In the page on the River Exe, into how many sub-catchment areas is the Exe Estuary catchment divided, and what are they called?

_Extract provided_:
——————
Our beautiful River Exe

The River Exe rises in Exmoor and flows for nearly 83km south before meeting the Exe Estuary at Countess Weir. The estuary then goes on to drain into the English Channel at Exmouth. The Exe Estuary catchment refers to the area where water from different rivers and streams flows into the Exe Estuary.
The catchment spans a region of Devon and Somerset covering 1,520 square kilometres and is divided into three ‘sub-catchment’ areas: the Exe main, the Clyst & Culm, and the Creedy & West Exe.
The Exe Main catchment is predominantly rural and agricultural, with population centres in Exeter and Tiverton. The Creedy and West Exe catchment is mostly grass pasture, while the Clyst and Culm catchment has a higher proportion of pigs, poultry, and some light industry.
The catchment includes many nationally and internationally important wildlife sites including the Exmoor Heaths Special Area of Conservation and the East Devon and Blackdown Hills Areas of Outstanding Natural Beauty. Areas of the upper Exe catchment are also important spawning areas for Atlantic Salmon, a species of significant conservation concern within the UK.
——————
Stored data entries
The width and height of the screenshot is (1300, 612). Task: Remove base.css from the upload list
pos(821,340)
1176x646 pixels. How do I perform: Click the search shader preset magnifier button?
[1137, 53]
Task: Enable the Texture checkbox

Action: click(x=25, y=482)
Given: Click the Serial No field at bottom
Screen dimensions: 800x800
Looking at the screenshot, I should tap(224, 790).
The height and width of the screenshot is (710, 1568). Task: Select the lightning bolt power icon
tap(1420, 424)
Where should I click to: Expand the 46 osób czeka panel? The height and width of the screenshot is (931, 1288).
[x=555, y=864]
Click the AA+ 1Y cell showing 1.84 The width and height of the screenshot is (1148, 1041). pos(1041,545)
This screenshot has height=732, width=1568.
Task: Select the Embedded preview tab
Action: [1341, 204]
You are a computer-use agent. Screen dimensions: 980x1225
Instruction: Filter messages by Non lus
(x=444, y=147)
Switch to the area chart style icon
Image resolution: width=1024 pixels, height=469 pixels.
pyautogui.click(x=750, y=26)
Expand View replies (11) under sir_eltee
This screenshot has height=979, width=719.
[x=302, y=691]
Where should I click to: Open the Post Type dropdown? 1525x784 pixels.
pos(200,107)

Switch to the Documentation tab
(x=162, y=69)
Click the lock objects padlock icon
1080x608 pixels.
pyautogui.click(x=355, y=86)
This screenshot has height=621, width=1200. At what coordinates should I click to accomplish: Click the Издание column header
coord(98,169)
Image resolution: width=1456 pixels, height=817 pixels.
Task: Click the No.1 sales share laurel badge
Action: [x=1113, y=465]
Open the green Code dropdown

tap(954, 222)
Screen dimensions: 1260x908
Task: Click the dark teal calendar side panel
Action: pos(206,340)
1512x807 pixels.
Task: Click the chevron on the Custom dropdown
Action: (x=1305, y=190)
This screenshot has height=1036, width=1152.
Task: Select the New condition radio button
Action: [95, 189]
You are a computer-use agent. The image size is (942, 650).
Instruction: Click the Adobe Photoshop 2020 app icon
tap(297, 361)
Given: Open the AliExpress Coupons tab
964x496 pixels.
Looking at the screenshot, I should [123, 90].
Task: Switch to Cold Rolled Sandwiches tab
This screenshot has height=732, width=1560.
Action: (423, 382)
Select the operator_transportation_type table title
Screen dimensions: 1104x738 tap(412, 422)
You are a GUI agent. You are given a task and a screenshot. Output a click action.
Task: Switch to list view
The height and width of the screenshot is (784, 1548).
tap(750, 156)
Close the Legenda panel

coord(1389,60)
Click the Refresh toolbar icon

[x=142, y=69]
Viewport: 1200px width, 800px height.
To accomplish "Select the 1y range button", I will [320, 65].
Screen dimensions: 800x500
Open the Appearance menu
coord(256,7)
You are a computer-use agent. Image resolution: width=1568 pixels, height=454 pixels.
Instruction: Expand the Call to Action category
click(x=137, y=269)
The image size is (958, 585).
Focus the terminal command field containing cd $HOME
——————
_Output below_:
Three: the Exe main, the Clyst & Culm, and the Creedy & West Exe.